Düsseldorf. Die Trainingsgruppe von Fortunas Zweitvertretung bekam im Laufe der Woche weiteren Zuwachs. Nach Stürmer Mike van Duinen nahmen gestern in Fabian Holthaus und Karim Haggui zwei weitere Spieler aus dem Zweitligakader an den Einheiten des Fußball-Regionalligisten teil, die in den Planungen von Cheftrainer Friedhelm Funkel keine Rolle mehr spielen.

Unter den prominenten Gesichtern fand sich in Taoufiq Naciri auch ein neues: Der 19-Jährige aus der Jugend des niederländischen Spitzenklubs PSV Eindhoven ist die jüngste Neuverpflichtung der U23 und soll künftig das Mittelfeld der Flingerner verstärken. "Taoufiq ist ein flexibel einsetzbarer Offensivspieler mit einer tollen fußballerischen Qualität", schwärmt Kevin Ameskamp, administrativer Leiter des Nachwuchsleistungszentrums.

Und mit einer interessanten sportlichen Vita: Vor seiner Zeit in den Niederlanden durchlief Naciri die Junioren-Abteilungen des MSV Duisburg und von Schalke 04. 2013 nahm der Deutsch-Marokkaner zudem an der U17-Weltmeisterschaft in den Vereinigten Arabischen Emiraten teil und schied mit den Nordafrikanern erst im Achtelfinale gegen die Elfenbeinküste (1:2) aus.

Dem sportlichen Highlight folgte in der A-Jugend des PSV jedoch das erste kleine Tief, weshalb der gebürtige Moerser im Team von Trainer Taskin Aksoy nun einen neuen Anlauf starten will.
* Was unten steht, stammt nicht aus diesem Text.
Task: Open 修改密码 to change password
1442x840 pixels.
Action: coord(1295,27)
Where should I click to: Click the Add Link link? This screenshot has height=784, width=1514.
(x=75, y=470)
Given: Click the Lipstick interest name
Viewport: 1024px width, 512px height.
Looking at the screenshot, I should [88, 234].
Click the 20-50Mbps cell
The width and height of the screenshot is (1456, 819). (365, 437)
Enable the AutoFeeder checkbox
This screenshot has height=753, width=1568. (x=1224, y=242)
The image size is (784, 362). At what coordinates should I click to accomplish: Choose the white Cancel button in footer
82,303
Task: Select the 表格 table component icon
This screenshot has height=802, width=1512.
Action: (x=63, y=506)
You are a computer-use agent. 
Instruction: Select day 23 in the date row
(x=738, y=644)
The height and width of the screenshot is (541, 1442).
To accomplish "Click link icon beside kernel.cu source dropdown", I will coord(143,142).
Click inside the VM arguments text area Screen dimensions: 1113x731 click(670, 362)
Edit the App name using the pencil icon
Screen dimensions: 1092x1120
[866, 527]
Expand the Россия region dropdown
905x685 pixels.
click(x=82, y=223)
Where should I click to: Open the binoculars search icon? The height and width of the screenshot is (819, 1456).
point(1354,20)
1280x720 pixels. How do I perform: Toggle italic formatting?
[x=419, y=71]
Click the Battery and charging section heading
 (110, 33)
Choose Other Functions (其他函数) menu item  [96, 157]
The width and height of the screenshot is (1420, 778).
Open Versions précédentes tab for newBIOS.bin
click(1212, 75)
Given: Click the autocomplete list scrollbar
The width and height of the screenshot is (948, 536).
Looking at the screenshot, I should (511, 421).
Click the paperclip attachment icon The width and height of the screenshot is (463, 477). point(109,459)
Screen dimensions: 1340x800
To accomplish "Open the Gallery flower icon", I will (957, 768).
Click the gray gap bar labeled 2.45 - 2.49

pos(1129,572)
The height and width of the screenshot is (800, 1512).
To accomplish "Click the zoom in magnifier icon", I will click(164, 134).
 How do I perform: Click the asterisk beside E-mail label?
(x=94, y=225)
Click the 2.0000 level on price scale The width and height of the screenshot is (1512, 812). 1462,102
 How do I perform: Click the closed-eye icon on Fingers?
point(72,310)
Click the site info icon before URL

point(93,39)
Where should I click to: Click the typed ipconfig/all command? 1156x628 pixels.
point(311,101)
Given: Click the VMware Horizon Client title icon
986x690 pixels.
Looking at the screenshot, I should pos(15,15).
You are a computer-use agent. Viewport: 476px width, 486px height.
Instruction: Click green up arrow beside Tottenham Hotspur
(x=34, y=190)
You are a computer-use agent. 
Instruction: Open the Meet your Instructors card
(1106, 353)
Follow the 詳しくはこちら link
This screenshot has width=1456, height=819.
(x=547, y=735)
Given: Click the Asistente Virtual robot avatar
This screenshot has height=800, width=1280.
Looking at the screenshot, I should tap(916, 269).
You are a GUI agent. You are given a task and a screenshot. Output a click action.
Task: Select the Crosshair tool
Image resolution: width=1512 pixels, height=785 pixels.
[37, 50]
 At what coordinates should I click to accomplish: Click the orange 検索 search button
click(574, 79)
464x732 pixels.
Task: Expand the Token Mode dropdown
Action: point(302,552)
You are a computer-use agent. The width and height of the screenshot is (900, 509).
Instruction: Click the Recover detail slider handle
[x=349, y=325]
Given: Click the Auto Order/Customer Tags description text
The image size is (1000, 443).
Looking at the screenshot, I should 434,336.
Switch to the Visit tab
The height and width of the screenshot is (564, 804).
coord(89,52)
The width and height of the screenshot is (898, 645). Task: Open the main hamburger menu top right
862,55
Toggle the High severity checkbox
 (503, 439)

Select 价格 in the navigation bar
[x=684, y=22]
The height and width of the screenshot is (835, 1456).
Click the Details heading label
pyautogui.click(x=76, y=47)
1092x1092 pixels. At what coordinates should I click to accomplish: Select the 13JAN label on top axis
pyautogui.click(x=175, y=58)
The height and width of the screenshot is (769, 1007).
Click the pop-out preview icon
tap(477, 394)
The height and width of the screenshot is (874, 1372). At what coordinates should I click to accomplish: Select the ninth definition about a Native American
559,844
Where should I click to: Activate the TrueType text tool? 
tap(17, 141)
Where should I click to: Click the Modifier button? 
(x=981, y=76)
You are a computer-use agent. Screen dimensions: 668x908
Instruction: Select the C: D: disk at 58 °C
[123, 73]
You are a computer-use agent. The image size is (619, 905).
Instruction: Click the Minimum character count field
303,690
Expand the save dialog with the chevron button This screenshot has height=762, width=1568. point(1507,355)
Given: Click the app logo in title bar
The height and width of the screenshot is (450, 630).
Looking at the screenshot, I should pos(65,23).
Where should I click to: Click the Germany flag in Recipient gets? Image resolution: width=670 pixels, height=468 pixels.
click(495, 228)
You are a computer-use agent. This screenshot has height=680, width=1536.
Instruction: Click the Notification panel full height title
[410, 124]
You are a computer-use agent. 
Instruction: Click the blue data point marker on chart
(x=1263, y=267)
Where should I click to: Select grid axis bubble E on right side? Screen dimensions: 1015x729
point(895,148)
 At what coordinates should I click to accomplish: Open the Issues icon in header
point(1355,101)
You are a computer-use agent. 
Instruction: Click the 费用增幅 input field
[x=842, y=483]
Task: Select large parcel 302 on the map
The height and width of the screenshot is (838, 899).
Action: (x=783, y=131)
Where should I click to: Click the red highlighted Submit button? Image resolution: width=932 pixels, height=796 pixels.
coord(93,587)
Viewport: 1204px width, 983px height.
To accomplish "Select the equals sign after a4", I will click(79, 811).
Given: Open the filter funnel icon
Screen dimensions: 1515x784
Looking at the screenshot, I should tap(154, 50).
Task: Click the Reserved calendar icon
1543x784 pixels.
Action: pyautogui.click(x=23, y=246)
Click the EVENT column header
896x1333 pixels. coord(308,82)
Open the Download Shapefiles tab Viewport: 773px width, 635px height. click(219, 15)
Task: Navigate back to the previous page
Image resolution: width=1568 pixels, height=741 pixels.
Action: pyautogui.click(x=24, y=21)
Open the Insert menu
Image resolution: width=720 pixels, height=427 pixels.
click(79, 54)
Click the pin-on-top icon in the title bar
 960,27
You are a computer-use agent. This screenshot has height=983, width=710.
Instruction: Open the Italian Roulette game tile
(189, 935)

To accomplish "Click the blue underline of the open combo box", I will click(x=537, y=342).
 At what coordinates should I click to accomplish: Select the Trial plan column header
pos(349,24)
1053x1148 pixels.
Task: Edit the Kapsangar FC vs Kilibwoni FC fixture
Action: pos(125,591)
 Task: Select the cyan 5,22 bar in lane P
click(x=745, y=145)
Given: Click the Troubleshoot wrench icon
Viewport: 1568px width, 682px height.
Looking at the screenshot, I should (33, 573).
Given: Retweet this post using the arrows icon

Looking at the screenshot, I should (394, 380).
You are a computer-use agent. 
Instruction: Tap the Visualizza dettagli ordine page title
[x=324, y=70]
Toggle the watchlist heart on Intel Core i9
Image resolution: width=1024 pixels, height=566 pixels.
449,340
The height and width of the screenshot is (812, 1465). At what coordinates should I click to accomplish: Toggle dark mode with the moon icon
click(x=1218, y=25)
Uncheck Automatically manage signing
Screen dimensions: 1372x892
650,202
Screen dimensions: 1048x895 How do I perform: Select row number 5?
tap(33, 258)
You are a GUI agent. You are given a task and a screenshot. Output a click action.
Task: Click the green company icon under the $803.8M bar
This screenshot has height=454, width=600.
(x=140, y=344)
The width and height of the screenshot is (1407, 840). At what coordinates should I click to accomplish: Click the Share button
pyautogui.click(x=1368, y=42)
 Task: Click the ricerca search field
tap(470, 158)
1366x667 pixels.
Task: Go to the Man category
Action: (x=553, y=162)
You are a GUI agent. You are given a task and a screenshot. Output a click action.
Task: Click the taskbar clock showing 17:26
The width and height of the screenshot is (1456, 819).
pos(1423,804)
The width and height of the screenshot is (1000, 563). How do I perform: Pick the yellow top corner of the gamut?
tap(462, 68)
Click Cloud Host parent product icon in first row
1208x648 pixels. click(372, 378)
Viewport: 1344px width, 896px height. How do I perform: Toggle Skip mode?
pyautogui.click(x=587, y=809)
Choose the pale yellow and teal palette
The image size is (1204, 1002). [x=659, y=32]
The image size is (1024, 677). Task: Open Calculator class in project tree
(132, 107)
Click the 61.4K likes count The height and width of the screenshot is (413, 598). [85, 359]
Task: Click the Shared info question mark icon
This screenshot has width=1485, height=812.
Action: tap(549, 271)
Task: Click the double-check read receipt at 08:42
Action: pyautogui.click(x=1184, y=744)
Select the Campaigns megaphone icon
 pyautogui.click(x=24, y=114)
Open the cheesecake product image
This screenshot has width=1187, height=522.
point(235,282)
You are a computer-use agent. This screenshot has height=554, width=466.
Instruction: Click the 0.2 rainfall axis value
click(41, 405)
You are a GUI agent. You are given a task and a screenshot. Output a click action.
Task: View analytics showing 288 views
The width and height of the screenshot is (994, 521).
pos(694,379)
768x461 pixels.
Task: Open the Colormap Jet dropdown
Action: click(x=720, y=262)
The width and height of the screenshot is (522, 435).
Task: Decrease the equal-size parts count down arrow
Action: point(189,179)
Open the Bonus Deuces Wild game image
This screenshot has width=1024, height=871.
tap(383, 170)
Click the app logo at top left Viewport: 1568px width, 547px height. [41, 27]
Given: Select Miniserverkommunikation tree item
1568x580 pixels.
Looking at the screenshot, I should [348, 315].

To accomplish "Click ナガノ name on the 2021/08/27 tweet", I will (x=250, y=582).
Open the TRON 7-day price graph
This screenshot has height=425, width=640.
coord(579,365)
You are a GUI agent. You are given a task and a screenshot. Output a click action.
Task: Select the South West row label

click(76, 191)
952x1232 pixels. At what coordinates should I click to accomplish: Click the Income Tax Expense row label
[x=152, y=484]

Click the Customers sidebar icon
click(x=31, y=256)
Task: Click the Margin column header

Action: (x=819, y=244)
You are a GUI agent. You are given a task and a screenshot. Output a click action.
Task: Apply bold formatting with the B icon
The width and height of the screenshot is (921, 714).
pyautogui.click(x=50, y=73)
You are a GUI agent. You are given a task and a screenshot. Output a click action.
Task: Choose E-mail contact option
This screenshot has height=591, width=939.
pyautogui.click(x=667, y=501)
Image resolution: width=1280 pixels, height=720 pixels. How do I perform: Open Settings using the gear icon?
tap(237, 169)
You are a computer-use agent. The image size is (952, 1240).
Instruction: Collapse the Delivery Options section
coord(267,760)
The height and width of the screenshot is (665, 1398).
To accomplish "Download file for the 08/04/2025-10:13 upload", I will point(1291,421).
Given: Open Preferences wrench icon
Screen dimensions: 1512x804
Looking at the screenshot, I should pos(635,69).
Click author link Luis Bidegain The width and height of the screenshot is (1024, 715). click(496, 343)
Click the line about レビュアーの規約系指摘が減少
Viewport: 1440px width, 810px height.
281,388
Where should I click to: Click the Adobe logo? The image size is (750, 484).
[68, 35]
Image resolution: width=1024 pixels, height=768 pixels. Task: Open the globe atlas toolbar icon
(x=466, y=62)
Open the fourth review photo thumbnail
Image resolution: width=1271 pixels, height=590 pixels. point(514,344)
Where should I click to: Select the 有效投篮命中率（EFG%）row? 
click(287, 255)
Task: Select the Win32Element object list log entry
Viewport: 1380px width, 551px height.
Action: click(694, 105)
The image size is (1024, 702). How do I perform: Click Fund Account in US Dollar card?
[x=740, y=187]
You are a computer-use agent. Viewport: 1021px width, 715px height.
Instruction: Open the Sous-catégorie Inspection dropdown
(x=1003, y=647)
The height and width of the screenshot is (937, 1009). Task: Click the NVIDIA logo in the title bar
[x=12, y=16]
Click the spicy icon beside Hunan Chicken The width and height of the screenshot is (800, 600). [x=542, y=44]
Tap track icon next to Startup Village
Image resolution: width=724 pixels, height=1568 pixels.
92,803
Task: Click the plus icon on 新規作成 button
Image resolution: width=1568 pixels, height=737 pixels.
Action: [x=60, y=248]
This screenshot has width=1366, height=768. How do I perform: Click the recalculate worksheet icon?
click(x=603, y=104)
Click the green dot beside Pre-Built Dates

Gute Erfahrungen haben die Rot-Weißen mit der Familie Naciri jedenfalls schon gemacht, schließlich spielte auch Taoufiqs älterer Bruder Nabil einst zwei Jahre für die U17 und U19 Fortunas.

Unterdessen gab der Verein eine weitere Neuerung im Bereich der U23 bekannt. So werden U11-Trainer Jari Richardson und U19-Teammanager Dirk Deutschländer zusammen die Nachfolge des zum Ligakonkurrenten Wuppertaler SV abgewanderten Ex-Teammanagers Michael Kuhn übernehmen. Während Richardson die administrativen Aufgaben rund um die "Zwote" abdeckt, fungiert Deutschländer künftig als Spieltagsverantwortlicher. "Mit beiden haben wir eine optimale Lösung gefunden", sagt Ameskamp. Nach Kuhns Abschied favorisierten die Verantwortlichen - trotz externer Bewerbungen - von Anfang an eine interne Lösung. "Der Vorteil ist, dass man sich untereinander bereits gut kennt und vertraut. Zudem kann man schnell miteinander kommunizieren und dadurch effizienter arbeiten."